I don't believe them, largely because of the carbon dating - which puts the vellum at 100 years before the supposed use in the Americas. Why would anyone keep good, expensive vellum clean for 100 years?

mindfu3 karma

Forgery, for hoax purposes? : )

But fair enough.

Stephenbax5 karma

Still, we can't rule it out 100%

svjatomirskij3 karma

This doesn't work, the manuscript is too old for this.

Stephenbax4 karma


mindfu1 karma

Actually, no, it does work. They discuss a book by Europeans with similar New World info that was written in 1552, and the first recorded date for the Voynich is 1576.

Stephenbax1 karma

The carbon dating for the vellum is around 1420. Why keep good expensive vellum clean for 100+ years?

LewisDodgsonHere2 karma

What's your favorite dinosaur?

Stephenbax4 karma


brianpi2 karma

The VM is a very interesting piece of history, especially in relation to John Dee (a spurious relationship we now know). Have you come across any occult (alchemical, etc.) indications within the text itself?

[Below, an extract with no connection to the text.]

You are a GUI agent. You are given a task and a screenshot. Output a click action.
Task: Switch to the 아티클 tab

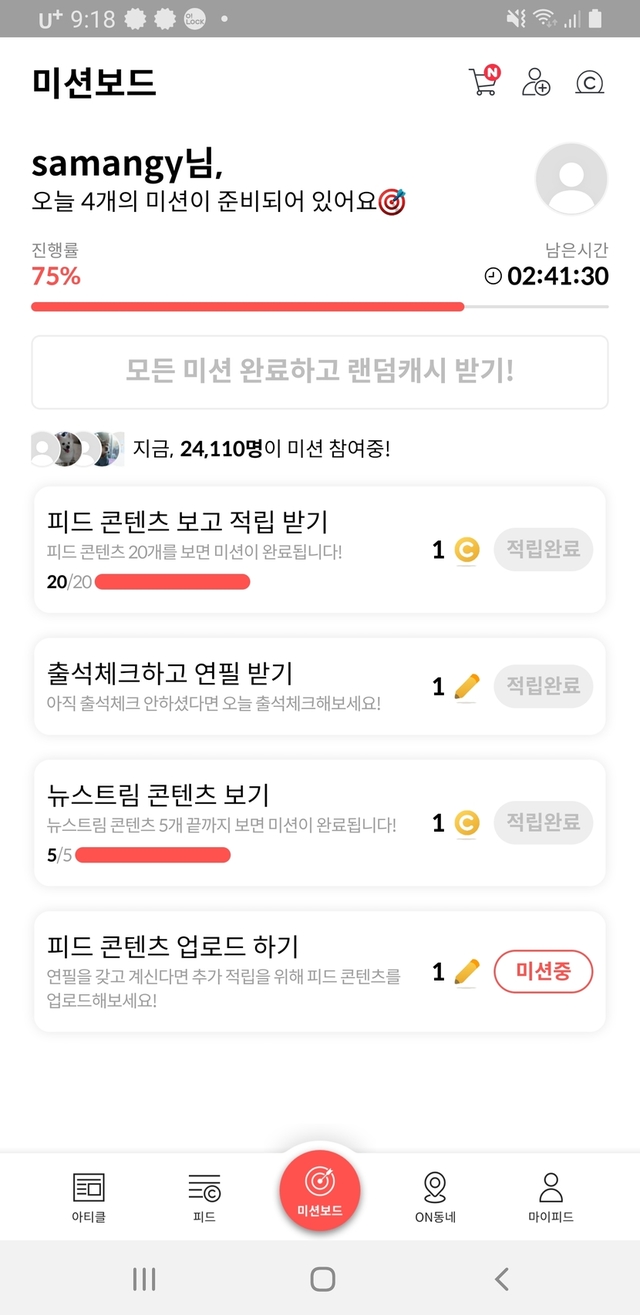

Thanks for taking the time!

Stephenbax3 karma

Not directly. I'm fascinated in the planetary and star stuff, though. Someone was trying to set out a grand theory of something... dying to know what. But no, nothing seriously occult, not like the great Ripley scrolls:

juicebox4141 karma

What is Voynich manuscripit? I've never heard about it in my life and would like to get some information from someone researching this thing in particular.